I am a believer in being upset about the
right things. "Expenditures" are not automatically "losses". There are things that may be upsetting about how businesses are taxed, but there mere fact that they are taxed differently than people, or that it subjectively
feels unfair that they are, is not one of them. There are reasons for that variance in taxing. Many of them are quite good and ultimately play to the benefit of both the employees of that business (who like having a functioning business around to pay them) and society (who like not just the taxes that come from the business, but all taxable activity it generates, including paying people incomes and health insurance and such).
If most people feeling their way through this problem got their way, they'd simply destroy businesses entirely. They wouldn't necessarily mean to, and only a handful of people would actually appreciate that as a result, with even fewer of those would appreciate it after ten years of experiencing it, but it would be the result.
This is a thing that has happened, and can be studied in history, and is actually happening in the world right now; countries have destroyed their entire business base for good, feel-worthy reasons. Generally speaking, most people have not liked the results. It is not a thing that is beyond the pale, or impossible to happen, or can't happen here, so it's worth encouraging people to be more careful than just feeling.
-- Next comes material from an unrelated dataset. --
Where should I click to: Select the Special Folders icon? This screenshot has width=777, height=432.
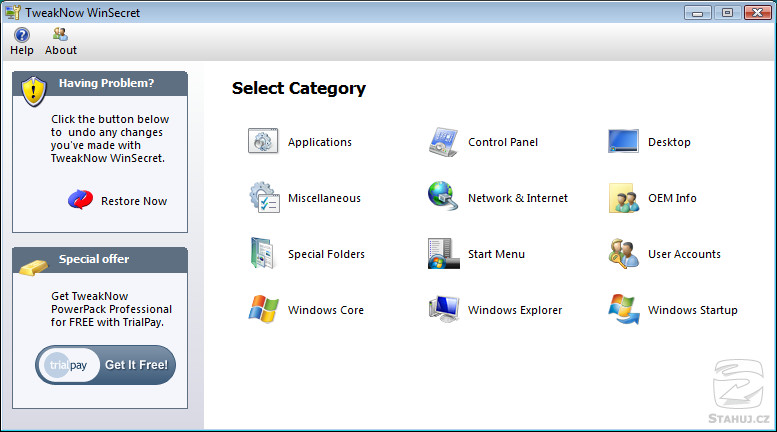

(This is more opinion than the above, but I don't really believe in the existence of "businesses that aren't taxed", because the business is non-trivially responsible for all of the income tax their employees generate, and directly pay Social Security, health care taxes, sales tax on all the things they buy, and so on. It isn't really the case that there are companies that reach the end of their fiscal year and not a single dollar was "paid in taxes". All it is is that they aren't necessarily paying income taxes, one particular tax, in a field full of lots and lots of taxes. The idea that "companies aren't being taxed" is a lot of rhetoric, which isn't intrinsically a problem, but it can be very misleading and lead to emotions not well-calibrated with reality. By this standard, there's actually a lot of Americans who "don't pay taxes" too, which really makes it all seem a great deal less unfair, and even pay negative taxes, but they still pay various taxes even so, because income is only one taxation element.)